THE PROBLEM |
Among the lines of the listing below, count those with the string "green". Give the number and no commentary.

WORKING DATA |
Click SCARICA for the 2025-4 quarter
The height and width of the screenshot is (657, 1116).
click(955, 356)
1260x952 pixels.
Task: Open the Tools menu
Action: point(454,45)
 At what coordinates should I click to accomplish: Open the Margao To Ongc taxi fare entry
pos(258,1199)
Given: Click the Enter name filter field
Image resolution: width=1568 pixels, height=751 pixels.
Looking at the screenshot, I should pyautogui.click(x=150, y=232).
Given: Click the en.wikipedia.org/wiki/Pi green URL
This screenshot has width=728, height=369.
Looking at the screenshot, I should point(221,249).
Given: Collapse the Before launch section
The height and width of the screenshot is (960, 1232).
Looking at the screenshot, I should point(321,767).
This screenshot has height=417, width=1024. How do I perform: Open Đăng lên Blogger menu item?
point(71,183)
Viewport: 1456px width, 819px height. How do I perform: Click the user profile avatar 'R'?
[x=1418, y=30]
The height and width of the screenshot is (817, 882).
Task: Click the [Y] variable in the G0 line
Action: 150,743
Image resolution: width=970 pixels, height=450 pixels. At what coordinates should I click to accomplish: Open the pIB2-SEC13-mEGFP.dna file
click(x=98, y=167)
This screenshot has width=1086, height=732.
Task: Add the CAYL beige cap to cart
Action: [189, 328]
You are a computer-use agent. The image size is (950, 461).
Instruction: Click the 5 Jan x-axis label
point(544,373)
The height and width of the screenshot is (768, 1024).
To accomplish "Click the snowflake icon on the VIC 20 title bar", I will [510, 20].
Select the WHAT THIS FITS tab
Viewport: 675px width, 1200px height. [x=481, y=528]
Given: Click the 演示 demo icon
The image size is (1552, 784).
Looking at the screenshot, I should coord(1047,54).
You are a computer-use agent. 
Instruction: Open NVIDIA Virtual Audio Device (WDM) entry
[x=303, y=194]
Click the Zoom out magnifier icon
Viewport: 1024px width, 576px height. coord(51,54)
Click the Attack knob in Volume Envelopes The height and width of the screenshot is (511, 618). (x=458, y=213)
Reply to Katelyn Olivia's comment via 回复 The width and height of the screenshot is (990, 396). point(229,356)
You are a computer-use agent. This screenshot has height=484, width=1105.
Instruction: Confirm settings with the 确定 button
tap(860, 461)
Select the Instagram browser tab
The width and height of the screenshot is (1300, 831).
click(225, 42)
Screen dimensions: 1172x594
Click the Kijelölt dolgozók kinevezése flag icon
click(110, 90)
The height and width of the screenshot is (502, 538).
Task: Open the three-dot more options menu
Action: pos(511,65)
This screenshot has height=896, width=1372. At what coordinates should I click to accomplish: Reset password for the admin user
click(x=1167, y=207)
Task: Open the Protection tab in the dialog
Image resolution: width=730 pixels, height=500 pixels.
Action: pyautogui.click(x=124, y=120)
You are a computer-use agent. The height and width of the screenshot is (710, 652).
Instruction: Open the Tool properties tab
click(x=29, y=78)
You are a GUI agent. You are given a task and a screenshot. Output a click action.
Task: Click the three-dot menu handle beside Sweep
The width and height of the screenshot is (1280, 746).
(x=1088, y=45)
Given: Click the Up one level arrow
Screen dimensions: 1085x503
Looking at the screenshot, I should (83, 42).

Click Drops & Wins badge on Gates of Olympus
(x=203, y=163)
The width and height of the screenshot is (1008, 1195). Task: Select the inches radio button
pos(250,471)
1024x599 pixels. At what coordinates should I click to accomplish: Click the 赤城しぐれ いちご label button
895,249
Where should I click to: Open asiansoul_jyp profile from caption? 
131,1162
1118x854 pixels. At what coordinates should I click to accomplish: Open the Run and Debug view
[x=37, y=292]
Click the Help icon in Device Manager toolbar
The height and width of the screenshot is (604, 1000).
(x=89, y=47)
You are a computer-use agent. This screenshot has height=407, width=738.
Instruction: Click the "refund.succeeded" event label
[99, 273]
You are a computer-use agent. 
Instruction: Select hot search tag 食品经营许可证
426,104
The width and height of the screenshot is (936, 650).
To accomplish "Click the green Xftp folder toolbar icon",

ANSWER SPACE |
2